• _TASK DESCRIPTION_
Your reply should be one number: how many lines of the material contain the word "Identify".

• _RECORDS FOR THIS EXERCISE_
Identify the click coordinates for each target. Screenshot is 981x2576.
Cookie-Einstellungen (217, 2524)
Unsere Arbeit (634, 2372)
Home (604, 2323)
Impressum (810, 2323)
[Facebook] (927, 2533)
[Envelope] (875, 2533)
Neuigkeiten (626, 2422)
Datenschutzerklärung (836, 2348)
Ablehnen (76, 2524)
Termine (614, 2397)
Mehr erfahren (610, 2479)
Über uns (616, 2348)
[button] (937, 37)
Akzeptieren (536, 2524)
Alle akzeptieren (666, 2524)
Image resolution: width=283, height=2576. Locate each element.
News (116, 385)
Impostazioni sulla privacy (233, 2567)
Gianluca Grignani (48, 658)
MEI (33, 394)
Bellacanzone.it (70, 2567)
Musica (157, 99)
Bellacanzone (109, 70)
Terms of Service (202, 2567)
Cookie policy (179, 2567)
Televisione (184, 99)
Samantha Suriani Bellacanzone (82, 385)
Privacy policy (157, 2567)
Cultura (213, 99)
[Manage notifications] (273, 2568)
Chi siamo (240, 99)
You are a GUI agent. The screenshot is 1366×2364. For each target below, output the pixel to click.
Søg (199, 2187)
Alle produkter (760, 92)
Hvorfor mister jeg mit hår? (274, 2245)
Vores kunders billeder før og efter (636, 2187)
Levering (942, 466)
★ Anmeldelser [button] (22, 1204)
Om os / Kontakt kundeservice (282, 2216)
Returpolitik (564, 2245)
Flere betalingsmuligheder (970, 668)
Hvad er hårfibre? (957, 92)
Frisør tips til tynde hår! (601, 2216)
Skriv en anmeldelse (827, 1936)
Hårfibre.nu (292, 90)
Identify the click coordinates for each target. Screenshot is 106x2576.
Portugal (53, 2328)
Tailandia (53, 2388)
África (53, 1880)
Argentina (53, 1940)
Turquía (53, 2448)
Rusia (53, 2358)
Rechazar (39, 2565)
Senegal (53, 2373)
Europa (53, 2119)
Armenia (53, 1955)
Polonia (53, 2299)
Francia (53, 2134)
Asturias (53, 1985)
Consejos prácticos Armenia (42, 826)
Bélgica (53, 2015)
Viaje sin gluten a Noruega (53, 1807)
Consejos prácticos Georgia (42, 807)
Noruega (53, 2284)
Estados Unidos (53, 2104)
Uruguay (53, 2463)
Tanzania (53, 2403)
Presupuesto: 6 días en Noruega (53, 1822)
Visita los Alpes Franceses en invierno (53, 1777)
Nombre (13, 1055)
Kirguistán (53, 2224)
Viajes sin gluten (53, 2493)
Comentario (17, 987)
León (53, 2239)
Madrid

• _SOLUTION TO THE EXERCISE_
2